His live shows around Nashville have been the talk of the town, contributing in no small part to Farris’ Americana Music Award win in 2008—“New & Emerging Artist of the Year”—and the Dove Award in 2010 for “Traditional Gospel Album of the Year.”
And as if that weren’t enough for this small-town, farm-life country boy, in 2015, Mike Farris’ Shine For All The People—a Kickstarter.com-funded project he coproduced—won the GRAMMY Award for “Best Roots Gospel Album.”
Shine For All The People pushed beyond Salvation In Lights, revealing a hope not only in the glory to come, but in the failures and suffering of the present…something Farris knows all too well, having relapsed with pain medications prescribed for an ongoing back issue. Confessing to his wife Julie, he finally sought the life-changing rehabilitation/counseling he needed to unearth the root causes of his addiction.

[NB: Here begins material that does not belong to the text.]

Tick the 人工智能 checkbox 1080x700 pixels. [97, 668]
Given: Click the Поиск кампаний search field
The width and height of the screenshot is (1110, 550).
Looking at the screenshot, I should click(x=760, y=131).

The album took a back seat, as Farris began the hard work of ongoing, daily sobriety, with the help of support groups like Alcoholic’s Anonymous and Narcotics Anonymous. After rehab, he got back to work, finished Shine and went out playing every weekend to support it. “Through it all,” he says, “I’ve discovered that falling is a divine thing. It’s part and parcel of being human. The important thing is to keep the faith and keep moving on and on. Daring to be courageous enough to share our deepest burdens with each other is the greatest gift we can give.”
And back we go to that January night at the Ryman. Farris recalls being quite anxious about the actual stage time. The set list had been changed at the last minute to accommodate a shift in the line-up. Not really knowing any of the artists on the bill, he and his wife Julie stood in the green room, feeling the way most visitors feel at a new church on Sunday mornings: like a fish out of water.
“Play nice with the Christian folk. They’re just like you,” texted a friend who knew of his anxiety, a couple of hours before the Ryman show. “Just sinners in need of grace. Go out there and do what you do, and let God do the rest.”
The artists gathered around to pray before the show—a rare occurence in the venues Farris plays—which had a calming affect on the soul singer. When it was his time to take the stage, out he went, sunglasses on, scarf around his neck. He tried a bit of humorous banter with the audience, which was warmly received, but not his strong suit, so he decided to just get down to business.
“My music has always been first and foremost for the downtrodden, the wayward—people who’ve had to go up the rough side of the mountain,” Farris says. “Even when it’s upbeat and inspiring, there’s always an element of pain because truth be told, we’re all flawed. Not everybody knows it, but we all are.”
Farris and sideman Paul Brown laid it down in the hallowed hall as they lay it down everywhere else they play: all in. Every note. As if their lives depend on it. The next day, as is typical of many artists, Farris analyzed his performance. “It wasn’t my best. I don’t think they really ‘got’ me. But it’s okay, I knew it was a stretch. And it’s always good to stretch,” he said.
There were two standing ovations at the Sam’s Place show that night. Only two. Both for the shaggy soul singer in the pirate coat.